ASSIGNMENT: Whenever a line in this data holds the word "will", report that line in full.

Saved data entries:

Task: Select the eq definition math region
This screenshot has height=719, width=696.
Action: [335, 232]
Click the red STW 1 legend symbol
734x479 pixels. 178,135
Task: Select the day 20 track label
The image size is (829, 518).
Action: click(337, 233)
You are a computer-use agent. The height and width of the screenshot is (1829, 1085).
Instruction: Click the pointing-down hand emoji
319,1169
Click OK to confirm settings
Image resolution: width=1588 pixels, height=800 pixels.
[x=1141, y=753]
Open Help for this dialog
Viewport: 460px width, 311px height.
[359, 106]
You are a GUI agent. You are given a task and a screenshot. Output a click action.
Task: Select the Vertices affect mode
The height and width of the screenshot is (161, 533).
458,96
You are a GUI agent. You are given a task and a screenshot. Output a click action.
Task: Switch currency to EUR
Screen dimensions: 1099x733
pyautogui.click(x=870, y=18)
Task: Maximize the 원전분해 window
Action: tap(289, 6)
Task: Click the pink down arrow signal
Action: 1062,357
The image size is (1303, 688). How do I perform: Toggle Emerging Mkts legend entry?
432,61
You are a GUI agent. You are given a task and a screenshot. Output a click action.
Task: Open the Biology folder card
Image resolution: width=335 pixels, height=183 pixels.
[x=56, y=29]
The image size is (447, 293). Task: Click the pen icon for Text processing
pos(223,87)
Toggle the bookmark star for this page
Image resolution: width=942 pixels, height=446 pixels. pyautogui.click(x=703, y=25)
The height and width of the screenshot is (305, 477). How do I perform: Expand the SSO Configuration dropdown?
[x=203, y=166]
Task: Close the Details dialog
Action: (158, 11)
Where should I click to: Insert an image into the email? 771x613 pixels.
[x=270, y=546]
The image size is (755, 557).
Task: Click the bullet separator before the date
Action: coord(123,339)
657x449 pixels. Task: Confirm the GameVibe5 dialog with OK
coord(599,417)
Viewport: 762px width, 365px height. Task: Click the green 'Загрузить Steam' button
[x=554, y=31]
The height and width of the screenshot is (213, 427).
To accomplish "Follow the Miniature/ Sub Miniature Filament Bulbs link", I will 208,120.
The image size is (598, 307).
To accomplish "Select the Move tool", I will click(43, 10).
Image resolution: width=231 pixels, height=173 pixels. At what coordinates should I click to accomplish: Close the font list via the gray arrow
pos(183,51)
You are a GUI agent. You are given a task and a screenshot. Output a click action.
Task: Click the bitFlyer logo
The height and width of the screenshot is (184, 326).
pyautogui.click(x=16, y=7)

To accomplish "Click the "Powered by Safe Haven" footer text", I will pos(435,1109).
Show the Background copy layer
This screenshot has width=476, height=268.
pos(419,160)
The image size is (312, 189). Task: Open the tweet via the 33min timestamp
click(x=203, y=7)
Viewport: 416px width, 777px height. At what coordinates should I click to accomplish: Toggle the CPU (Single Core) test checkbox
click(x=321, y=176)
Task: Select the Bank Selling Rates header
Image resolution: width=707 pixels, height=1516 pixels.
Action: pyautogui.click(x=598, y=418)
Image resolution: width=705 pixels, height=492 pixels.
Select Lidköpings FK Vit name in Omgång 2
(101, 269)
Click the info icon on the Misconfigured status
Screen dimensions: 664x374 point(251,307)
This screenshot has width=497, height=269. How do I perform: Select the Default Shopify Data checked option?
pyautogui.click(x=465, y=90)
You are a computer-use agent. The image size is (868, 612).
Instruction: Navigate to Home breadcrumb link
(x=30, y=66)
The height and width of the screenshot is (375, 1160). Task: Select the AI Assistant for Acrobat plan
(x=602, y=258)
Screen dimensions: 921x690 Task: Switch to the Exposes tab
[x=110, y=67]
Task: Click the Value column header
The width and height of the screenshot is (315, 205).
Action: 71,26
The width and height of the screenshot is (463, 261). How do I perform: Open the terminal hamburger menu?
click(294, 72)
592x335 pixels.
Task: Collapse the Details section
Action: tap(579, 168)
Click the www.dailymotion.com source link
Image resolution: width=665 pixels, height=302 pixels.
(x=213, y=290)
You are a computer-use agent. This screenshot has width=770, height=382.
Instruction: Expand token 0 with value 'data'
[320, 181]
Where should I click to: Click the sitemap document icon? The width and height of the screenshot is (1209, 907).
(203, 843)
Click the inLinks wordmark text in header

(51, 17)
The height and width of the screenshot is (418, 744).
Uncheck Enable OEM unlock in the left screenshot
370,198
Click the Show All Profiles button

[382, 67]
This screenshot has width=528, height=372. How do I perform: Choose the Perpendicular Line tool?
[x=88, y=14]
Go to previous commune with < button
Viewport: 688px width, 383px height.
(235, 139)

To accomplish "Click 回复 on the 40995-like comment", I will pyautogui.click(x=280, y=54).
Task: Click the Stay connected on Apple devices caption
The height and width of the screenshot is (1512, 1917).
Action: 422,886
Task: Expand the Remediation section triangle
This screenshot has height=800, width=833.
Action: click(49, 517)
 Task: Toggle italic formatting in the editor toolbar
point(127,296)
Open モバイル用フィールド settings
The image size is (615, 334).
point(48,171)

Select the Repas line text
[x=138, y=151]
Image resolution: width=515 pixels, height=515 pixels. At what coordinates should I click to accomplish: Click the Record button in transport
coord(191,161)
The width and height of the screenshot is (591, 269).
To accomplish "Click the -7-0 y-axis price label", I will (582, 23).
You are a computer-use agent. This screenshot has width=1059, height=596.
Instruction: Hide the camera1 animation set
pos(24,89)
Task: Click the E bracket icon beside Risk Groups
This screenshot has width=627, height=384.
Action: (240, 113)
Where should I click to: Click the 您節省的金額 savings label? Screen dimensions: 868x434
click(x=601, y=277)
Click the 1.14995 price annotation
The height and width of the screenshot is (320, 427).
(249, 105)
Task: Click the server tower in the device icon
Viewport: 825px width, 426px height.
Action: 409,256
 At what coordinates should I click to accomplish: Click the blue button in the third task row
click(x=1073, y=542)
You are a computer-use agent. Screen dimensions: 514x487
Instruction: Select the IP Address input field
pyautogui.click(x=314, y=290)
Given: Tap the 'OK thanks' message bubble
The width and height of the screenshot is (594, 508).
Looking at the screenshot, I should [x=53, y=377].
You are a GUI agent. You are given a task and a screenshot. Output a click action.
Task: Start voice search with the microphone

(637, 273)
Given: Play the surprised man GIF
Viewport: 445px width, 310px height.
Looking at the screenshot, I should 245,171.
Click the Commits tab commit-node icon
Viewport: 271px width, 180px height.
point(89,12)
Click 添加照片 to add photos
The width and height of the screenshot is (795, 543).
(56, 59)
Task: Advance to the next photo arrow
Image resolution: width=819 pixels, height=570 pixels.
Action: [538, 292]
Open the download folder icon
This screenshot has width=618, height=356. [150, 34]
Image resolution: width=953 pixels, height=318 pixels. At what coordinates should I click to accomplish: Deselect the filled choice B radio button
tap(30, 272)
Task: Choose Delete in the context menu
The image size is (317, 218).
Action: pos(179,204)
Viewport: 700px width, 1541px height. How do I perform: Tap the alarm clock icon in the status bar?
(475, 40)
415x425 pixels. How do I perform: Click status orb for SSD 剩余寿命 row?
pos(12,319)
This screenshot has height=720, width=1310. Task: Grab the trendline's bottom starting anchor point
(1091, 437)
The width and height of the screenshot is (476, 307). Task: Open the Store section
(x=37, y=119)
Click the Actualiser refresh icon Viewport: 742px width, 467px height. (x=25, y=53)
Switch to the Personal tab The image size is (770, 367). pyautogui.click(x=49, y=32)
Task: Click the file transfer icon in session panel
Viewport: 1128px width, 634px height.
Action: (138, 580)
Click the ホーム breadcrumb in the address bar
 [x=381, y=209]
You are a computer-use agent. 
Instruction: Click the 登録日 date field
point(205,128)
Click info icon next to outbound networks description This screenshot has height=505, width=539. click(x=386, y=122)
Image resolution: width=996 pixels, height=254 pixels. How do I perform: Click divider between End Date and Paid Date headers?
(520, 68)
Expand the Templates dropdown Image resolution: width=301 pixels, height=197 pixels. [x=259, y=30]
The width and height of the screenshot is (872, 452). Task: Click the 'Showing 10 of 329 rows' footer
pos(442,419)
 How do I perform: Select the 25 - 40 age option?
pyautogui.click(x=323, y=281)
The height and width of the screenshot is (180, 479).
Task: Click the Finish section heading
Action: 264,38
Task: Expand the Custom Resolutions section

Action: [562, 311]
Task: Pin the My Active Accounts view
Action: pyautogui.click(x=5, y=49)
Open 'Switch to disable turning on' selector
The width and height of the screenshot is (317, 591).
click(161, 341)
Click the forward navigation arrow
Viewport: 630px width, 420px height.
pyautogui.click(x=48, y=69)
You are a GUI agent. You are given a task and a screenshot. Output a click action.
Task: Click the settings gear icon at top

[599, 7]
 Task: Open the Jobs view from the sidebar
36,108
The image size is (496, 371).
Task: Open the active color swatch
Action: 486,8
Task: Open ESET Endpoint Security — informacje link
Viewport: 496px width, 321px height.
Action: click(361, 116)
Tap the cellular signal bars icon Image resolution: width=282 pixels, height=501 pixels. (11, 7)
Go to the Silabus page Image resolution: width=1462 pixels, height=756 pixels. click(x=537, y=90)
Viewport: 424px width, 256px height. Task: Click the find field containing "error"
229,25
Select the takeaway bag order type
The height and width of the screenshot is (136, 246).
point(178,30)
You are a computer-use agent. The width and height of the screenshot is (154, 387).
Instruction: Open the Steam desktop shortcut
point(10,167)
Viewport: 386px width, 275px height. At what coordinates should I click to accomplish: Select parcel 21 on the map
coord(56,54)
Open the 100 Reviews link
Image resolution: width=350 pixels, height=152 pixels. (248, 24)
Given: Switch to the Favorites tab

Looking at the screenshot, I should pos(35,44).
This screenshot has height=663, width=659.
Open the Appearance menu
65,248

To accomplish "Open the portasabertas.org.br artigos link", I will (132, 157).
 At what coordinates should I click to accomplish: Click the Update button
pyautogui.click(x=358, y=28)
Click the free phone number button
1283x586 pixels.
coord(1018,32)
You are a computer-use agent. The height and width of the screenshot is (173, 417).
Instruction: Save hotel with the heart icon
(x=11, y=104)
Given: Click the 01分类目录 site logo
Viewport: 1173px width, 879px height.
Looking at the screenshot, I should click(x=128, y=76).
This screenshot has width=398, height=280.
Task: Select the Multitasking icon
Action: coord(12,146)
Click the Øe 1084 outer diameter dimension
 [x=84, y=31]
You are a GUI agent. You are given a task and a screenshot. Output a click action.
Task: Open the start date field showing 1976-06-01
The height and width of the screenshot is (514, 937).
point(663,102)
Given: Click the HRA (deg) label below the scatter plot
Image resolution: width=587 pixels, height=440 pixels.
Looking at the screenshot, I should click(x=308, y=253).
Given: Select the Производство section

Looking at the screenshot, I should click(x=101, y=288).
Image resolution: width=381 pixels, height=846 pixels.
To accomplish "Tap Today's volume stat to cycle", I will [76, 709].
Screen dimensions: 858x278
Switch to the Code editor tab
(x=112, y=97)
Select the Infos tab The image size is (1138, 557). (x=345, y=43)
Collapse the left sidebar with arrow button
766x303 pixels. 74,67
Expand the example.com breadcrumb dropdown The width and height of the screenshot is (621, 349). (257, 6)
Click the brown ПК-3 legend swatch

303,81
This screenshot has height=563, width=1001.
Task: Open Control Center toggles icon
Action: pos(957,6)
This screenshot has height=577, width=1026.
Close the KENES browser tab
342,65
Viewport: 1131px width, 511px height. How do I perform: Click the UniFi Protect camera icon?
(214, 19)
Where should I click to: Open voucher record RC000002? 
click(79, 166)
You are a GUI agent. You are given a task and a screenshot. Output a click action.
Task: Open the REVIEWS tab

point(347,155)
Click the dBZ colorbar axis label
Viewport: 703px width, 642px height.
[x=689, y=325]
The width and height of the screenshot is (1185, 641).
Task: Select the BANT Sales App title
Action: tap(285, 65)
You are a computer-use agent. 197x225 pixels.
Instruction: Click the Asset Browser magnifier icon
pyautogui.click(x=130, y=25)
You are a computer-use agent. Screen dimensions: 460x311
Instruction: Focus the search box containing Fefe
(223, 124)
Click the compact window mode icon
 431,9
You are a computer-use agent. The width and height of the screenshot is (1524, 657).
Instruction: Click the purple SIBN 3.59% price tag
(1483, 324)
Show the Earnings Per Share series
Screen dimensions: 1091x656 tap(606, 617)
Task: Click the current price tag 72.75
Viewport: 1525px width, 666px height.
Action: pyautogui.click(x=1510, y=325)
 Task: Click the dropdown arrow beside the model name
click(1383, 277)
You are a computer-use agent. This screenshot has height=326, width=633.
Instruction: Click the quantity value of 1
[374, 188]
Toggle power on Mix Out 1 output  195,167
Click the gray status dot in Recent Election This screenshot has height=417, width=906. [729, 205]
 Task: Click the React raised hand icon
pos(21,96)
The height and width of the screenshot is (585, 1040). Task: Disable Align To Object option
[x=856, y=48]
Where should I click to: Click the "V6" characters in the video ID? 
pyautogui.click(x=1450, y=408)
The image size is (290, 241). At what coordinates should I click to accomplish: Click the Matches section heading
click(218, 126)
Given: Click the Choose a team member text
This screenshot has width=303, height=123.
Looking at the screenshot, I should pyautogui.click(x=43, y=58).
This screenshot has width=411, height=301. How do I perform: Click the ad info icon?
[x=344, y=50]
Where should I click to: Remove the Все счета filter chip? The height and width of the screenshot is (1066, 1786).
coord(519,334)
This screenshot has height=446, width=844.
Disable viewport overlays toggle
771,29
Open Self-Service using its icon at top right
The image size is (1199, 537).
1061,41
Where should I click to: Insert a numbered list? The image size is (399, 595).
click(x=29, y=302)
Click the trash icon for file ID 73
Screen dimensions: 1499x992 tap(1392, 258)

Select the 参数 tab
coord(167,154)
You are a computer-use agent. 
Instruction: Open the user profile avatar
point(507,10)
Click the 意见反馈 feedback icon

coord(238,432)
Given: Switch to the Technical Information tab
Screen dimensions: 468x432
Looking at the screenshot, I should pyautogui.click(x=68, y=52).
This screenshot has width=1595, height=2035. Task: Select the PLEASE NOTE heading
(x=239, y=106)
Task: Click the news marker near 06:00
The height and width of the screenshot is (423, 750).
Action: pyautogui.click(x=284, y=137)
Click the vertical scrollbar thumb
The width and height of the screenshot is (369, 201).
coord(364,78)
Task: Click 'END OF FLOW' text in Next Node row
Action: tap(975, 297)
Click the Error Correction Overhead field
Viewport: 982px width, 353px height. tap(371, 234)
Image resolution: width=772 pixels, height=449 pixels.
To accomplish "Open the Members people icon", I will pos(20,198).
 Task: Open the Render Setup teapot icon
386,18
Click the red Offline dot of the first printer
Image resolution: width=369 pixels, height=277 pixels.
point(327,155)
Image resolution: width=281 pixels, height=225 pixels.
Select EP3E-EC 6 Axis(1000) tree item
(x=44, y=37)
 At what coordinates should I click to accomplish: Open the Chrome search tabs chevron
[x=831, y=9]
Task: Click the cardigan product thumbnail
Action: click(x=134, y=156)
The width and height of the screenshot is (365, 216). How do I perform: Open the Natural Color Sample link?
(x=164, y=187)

RESPONSE TO THIS EXERCISE:
To accomplish "Follow the Miniature/ Sub Miniature Filament Bulbs link", I will 208,120.
To accomplish "Select the Move tool", I will click(43, 10).
To accomplish "Click the "Powered by Safe Haven" footer text", I will pos(435,1109).
To accomplish "Click 回复 on the 40995-like comment", I will pyautogui.click(x=280, y=54).
To accomplish "Click the -7-0 y-axis price label", I will (582, 23).
To accomplish "Open the portasabertas.org.br artigos link", I will (132, 157).
To accomplish "Tap Today's volume stat to cycle", I will [76, 709].
To accomplish "Open the Members people icon", I will pos(20,198).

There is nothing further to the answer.